Elle suggère, pour commencer, que la proposition de loi est inconstitutionnelle, en référence à un autre article de la Constitution devenu célèbre : après le 47.1 et le 49.3, vedettes de la réforme des retraites, voici le 40 : « Les propositions et amendements formulés par les membres du Parlement ne sont pas recevables lorsque leur adoption aurait pour conséquence soit une diminution des ressources publiques, soit la création ou l’aggravation d’une charge publique » - « ne sont pas recevables », c’est-à-dire « ne peuvent pas être mises en discussion ». Or, l’abolition de la loi sur les 64 ans aurait pour conséquence une aggravation de la dépense publique, puisque cette loi fait faire des économies à l’assurance vieillesse. Raisonnement inoxydable, fin de la partie.

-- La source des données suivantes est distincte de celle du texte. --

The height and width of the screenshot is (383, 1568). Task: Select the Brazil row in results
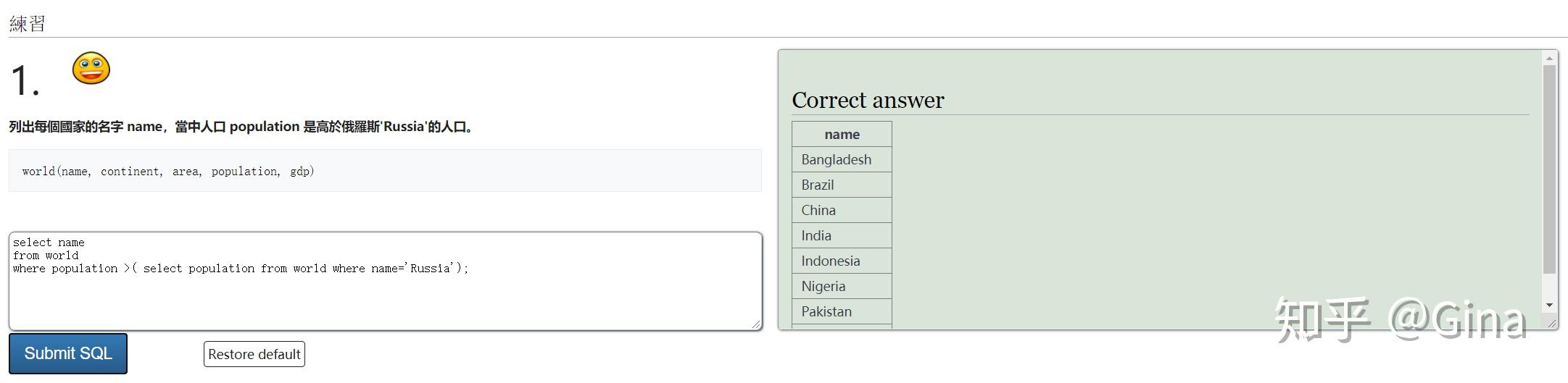point(842,185)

C’est, du moins, ce que souhaitaient les macronistes. Mais les parlementaires connaissent par cœur cet article 40 et savent aussi qu’une proposition de loi ne coûte rien si elle prévoit une recette pour la financer : l’article 40 n’interdit pas les propositions présentées à l’équilibre. Alors les parlementaires - ils le font tous - utilisent un quasi-artifice pour répondre à l’exigence constitutionnelle : ils financent leur proposition par une augmentation des taxes sur les alcools et les tabacs. La forme est ainsi respectée. La conformité de la proposition à la Constitution est acquise. Le débat peut avoir lieu. L’argument d’inconstitutionnalité est devenu sans objet. La Macronie hurle au scandale parce que, cette fois-ci, la pièce tombe du mauvais côté : on ne peut pas gagner à tous les coups, mais d’inconstitutionnalité, toujours point.

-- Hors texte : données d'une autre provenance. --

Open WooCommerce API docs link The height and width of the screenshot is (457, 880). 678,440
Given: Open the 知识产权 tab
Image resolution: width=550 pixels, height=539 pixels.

D’autant plus qu’en l’espèce, la décision du président de la commission des finances oblige la majorité à mettre les mains dans le cambouis. Il va falloir faire quelque chose : jouer à Cendrillon, c’est-à-dire empêcher que le vote de la proposition de loi n(intervienne avant minuit, heure à laquelle, quoi qu’il arrive, la séance réservée à l’étude des propositions de loi prend fin (sans vote si l’examen du texte n’est pas terminé). Et entrer, pour ce faire, dans une démarche de pure obstruction, multipliant les amendements pour faire courir la pendule. Et voilà la Macronie sur le point d’adopter les pratiques contre lesquelles aucun mot de sa part n’était assez dur à l’encontre de La France insoumise pendant le débat précédent sur les retraites. Ainsi va la gloire du monde…
Heureusement, le règlement de l’Assemblée nationale vient à la rescousse. Et entre en jeu - pour son malheur - le groupe Les Républicains. Sans détailler outre mesure, voyons que le texte de la proposition de loi qui sera débattu en séance publique est celui que la commission des affaires sociales aura adopté - amendé par elle, donc. Au sein de la commission des affaires sociales, le rapport de force est équilibré. Difficile de dire de quel côté penchera la majorité. Mais, coup de théâtre de ces dernières heures, le groupe LR s’est dit prêt à remplacer les députés de ses rangs membres de la commission des affaires sociales en vue de contrer la proposition de loi (oui, c’est possible, à tout moment).
Conséquence ? Imaginons que l’article de cette proposition de loi qui supprime l’âge légal de départ à la retraite à 64 ans soit supprimé par la commission des affaires sociales. Le texte arrive en séance publique sans cette disposition, mais est tout de même soumis au débat. Les auteurs de la proposition de loi voudront rétablir, pendant ces débats, l’article sur les 64 ans : ils le feront en déposant un amendement dans ce sens. Mais l’amendement (cf. nos paragraphes précédents) est soumis, lui aussi, aux fourches Caudines de l’article 40. La seule différence est que, cette fois-ci, c’est le président de l’Assemblée qui apprécie la situation (selon l’article 98 du règlement de l’Assemblée nationale) et non plus le président de la commission des finances : la majorité et non plus l’opposition. Il suffira au président de l’Assemblée de déclarer irrecevable cet amendement pour que le texte soit totalement vidé de sa substance, sans autre forme de procès.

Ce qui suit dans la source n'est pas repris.